##### Предложенный отрывок

Ещё один эпизод, в котором своеобразно реализуется заглавная формула, расположен ближе к финалу: утренняя встреча Виктора и Лены (Лена привела на плавбазу, где ночевал Виктор, маленькую дочку) сопровождается утренней гимнастикой постояльцев - под рояль люди бегут по кругу, прямо по этажам плавбазы (в хронометраже фильма это минуты 54:0055:42). Здесь сама идея долгой счастливой жизни дискредитируется через реализованную метафору «бег по кругу». Пожалуй, это единственный случай в фильме Шпаликова, когда заглавная формула разворачивается не в личностном плане, а в плане социальном; можно бы было в этот же ряд поставить и культпоход в театр, но такой трактовке активно сопротивляется то, что на провинциальной сцене выступает сам МХАТ с самим «Вишнёвым садом», то есть тут событие явно неординарное, и скорее оно из разряда большой культуры, нежели знак социальной экспликации заглавной формулы. На данном основании можно заключить, что личностный план в рассматриваемом фильме существенно преобладает над планом социальном.
А в начале фильма появляется и мотив воспоминаний - через вставные сегменты: сначала Лена вспоминает свою первую - разумеется, неразделённую - любовь; потом Виктор вспоминает, как он на лыжах съехал с
высокой горы и упал. Драматичные случаи из детства теперь кажутся счастьем, но это счастье - в прошлом.
В сценарии фильма нет диалога, который происходит, когда Виктор и Лена идут из театра. Виктор произносит довольно длинную реплику о жизни, коррелирующую с названием фильма (в хронометраже фильма начинается с 45:30): «.мне кого-нибудь не надо, я тебя нашёл. Все мы в конце концов ищем человека, женщину. Это очень серьёзно и очень важно, в общем редко у кого удаётся, но я знал, что найду человека, найду женщину, с которой можно пройти всю жизнь, не разбрасываться по сторонам, а вот именно так - на всю жизнь. Что бы ни случилось, любые беды всегда вместе, за одно <.>. У нас с тобой всё будет хорошо». И Лена отвечает: «А я тебе верю». И уже потом, когда Виктор проводил Лену и ушёл ночевать на плавбазу (кстати, с названием «Отдых»), она говорит: «Я хочу ему и себе счастья. А не слишком ли многого хочу? Нет, в самый раз. А меньшего мне не надо». Однако все эти хорошие и красивые слова о долгой и счастливой совместной жизни уже на утро стали несбыточными мечтами - Виктор оставил Лену с дочкой в столовой и, не попрощавшись, уехал навсегда. Кстати, в сцене в столовой продавщица ставит пластинку с песней «А за окном то дождь, то снег». Виктор хочет послушать «Песенку шофёра», но такой пластинки нет. Зато есть песня «Научись на гармошке играть». Такой саундтрек поддерживает событийный ряд фильма: первая песня словно воплощает точку зрения Лены, так и не прозвучавшая «Песенка шофёра» (своего рода минус-приём) - точку зрения Виктора, спешащего в дорогу, а песенка про гармошку находит отголосок на финальных кадрах - девушка (в сценарии паренёк), играющая на гармошке на барже.

##########

» **Письменное задание A**: Перепишите записи, начиная с самого их начала и заканчивая строкой, где стоит "tap(102, 253)", и поменяйте в них "mounting hole" на "fixing hole". Всё прочее не трогайте.

##### Исходные данные

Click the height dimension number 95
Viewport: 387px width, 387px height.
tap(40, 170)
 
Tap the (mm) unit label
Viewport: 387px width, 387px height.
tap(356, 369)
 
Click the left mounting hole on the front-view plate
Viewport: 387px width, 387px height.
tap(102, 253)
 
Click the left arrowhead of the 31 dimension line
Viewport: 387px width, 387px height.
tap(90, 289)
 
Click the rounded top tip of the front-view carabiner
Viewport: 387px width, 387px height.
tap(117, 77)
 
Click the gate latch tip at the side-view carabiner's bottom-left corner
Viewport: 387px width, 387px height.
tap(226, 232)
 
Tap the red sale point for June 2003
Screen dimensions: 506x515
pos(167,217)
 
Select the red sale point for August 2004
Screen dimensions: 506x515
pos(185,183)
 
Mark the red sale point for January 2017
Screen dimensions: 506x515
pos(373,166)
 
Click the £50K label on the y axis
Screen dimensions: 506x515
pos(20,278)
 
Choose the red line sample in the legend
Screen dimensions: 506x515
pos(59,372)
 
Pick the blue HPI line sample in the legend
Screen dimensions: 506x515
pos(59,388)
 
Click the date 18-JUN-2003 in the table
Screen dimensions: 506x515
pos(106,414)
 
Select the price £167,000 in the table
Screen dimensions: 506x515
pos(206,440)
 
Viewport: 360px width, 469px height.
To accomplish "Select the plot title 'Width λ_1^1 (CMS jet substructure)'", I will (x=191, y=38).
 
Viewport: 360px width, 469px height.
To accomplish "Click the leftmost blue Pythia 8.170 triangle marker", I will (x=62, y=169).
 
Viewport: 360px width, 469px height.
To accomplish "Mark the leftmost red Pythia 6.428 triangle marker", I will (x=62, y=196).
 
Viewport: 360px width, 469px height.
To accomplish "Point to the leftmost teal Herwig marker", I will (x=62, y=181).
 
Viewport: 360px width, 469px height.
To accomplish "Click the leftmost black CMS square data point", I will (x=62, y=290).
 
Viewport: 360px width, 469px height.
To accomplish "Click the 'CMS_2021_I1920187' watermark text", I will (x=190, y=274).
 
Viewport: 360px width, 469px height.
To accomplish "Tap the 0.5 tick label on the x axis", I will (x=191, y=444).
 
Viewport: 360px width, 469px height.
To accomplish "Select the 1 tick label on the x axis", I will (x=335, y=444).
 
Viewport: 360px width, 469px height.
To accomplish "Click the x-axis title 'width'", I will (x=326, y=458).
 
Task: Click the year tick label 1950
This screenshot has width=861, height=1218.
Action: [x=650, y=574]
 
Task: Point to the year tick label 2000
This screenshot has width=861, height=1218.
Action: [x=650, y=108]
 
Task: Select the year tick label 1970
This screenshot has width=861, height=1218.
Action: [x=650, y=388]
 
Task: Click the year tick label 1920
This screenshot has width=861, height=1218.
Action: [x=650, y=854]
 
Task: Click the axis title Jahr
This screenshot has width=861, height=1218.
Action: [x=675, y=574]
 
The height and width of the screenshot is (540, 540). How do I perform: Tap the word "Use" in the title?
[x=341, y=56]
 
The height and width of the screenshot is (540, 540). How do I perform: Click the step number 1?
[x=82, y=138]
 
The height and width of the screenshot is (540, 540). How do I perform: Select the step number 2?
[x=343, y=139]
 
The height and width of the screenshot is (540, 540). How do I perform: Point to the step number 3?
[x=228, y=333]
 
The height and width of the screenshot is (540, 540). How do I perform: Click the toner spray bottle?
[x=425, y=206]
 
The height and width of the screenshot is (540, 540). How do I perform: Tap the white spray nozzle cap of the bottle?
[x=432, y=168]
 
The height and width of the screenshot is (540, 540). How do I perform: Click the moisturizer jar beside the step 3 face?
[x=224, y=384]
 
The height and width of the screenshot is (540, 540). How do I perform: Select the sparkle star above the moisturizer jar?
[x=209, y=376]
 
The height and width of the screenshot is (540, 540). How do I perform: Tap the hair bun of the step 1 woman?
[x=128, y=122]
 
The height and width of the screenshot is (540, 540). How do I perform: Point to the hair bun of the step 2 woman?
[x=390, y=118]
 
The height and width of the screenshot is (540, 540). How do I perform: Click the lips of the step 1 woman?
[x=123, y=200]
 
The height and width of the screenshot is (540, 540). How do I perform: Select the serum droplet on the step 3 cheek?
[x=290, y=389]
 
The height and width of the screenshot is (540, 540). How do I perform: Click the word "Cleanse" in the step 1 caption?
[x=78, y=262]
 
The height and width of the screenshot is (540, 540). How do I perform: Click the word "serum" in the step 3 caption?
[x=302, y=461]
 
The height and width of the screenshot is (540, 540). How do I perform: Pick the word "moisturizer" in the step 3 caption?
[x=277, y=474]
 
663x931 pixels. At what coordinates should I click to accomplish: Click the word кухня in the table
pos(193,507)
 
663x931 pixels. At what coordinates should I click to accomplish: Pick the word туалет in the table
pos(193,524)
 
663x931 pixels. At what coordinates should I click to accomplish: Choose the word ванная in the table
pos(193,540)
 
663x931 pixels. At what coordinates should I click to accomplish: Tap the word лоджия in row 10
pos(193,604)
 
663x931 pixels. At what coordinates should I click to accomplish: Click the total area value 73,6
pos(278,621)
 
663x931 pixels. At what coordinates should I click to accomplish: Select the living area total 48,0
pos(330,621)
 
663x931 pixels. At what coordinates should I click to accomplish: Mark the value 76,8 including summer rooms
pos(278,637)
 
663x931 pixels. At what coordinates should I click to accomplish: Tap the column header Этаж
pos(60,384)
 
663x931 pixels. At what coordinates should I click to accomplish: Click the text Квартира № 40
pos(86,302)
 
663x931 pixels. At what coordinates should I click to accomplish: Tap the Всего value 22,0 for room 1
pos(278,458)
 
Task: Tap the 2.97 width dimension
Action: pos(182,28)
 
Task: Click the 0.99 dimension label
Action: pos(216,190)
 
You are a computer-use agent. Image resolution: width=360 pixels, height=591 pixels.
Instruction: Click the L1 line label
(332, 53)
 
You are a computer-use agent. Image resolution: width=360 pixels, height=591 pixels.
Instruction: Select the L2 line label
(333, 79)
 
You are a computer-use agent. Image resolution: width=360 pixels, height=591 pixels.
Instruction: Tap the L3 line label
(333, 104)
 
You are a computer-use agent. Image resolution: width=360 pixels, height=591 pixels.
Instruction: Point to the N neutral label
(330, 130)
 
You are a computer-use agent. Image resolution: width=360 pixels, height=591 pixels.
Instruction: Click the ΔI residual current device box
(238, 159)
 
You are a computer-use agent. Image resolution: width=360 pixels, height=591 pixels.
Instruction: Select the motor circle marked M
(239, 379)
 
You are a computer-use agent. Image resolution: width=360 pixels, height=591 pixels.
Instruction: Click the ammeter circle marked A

##########

» **Письменное задание B**: Слово в слово перепишите из отрывка о фильме кусок, начиная со слов "А в начале фильма" и заканчивая словами "- в прошлом.".

» **Результат A**:
Click the height dimension number 95
Viewport: 387px width, 387px height.
tap(40, 170)
 
Tap the (mm) unit label
Viewport: 387px width, 387px height.
tap(356, 369)
 
Click the left fixing hole on the front-view plate
Viewport: 387px width, 387px height.
tap(102, 253)

» **Результат B**:
А в начале фильма появляется и мотив воспоминаний - через вставные сегменты: сначала Лена вспоминает свою первую - разумеется, неразделённую - любовь; потом Виктор вспоминает, как он на лыжах съехал с
высокой горы и упал. Драматичные случаи из детства теперь кажутся счастьем, но это счастье - в прошлом.